The records that follow are to be repeated exactly, without any pictures.

─── DATA FOR ANALYSIS

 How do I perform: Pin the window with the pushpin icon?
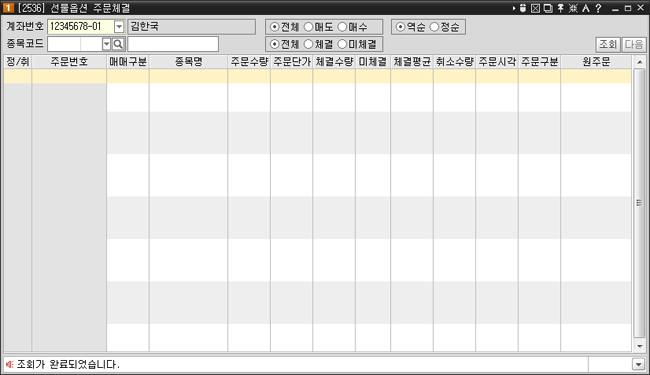coord(560,8)
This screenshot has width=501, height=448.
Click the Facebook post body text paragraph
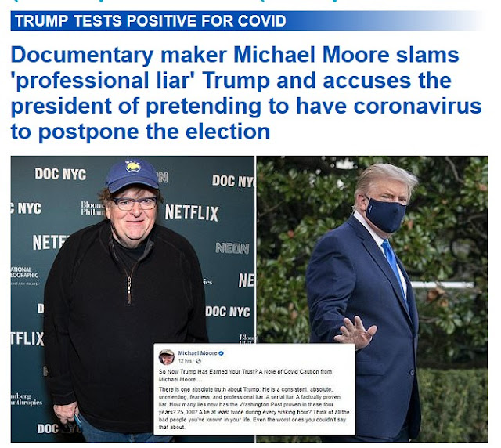pos(254,408)
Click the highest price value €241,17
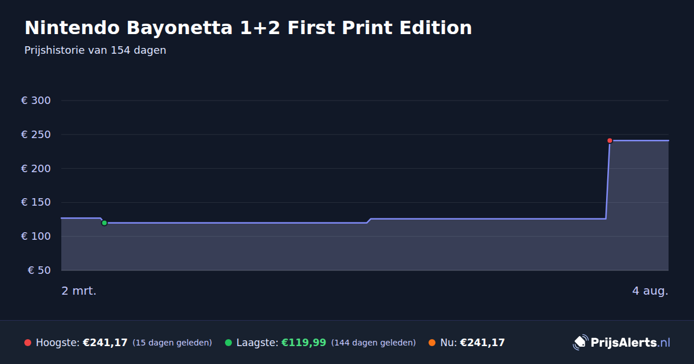This screenshot has width=694, height=364. 105,343
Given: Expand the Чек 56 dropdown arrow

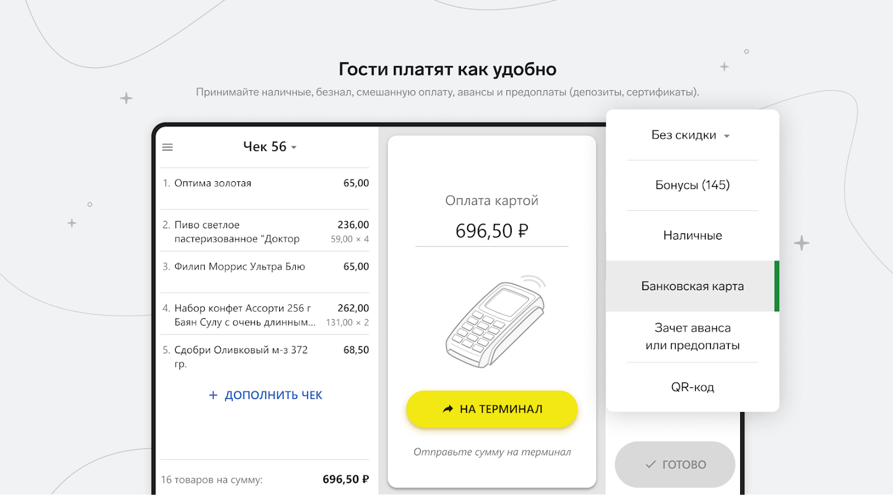Looking at the screenshot, I should [294, 147].
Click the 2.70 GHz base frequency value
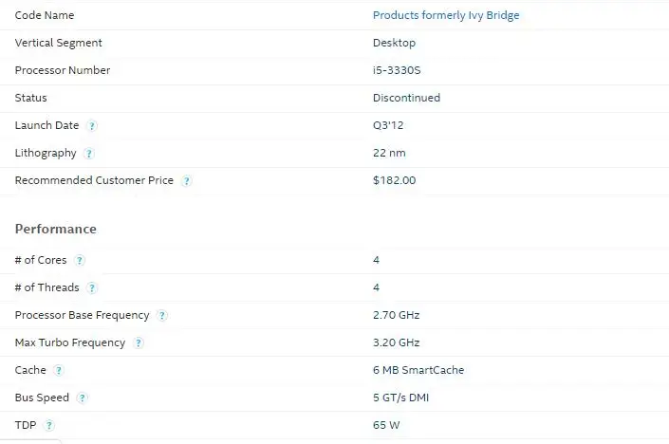This screenshot has width=669, height=444. (397, 315)
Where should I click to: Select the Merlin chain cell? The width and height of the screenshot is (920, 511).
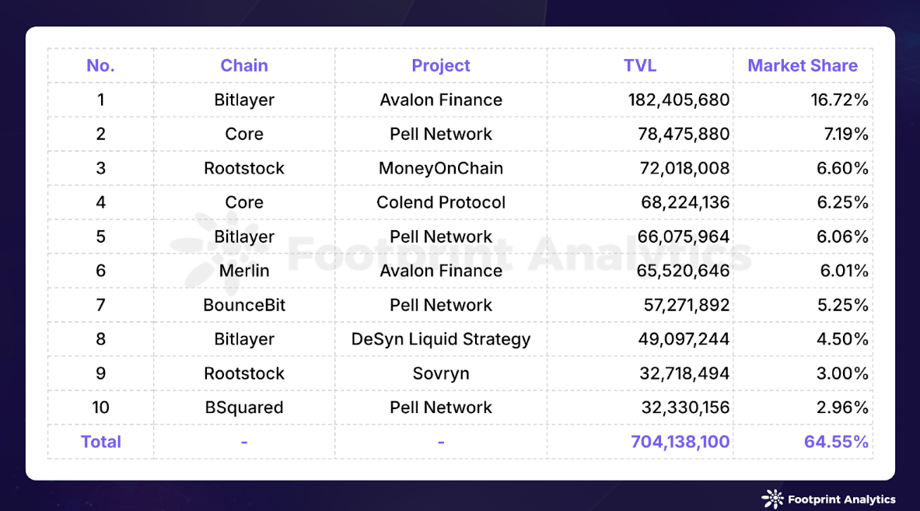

──────

**EXERCISE OUTPUT**
 How do I perform: Pin the window with the pushpin icon?
coord(560,8)
This screenshot has width=501, height=448.
Click the Facebook post body text paragraph
pos(254,408)
Click the highest price value €241,17
This screenshot has width=694, height=364. 105,343
Given: Expand the Чек 56 dropdown arrow

Looking at the screenshot, I should [294, 147].
Click the 2.70 GHz base frequency value
This screenshot has width=669, height=444. (397, 315)
Where should I click to: Select the Merlin chain cell? The width and height of the screenshot is (920, 511).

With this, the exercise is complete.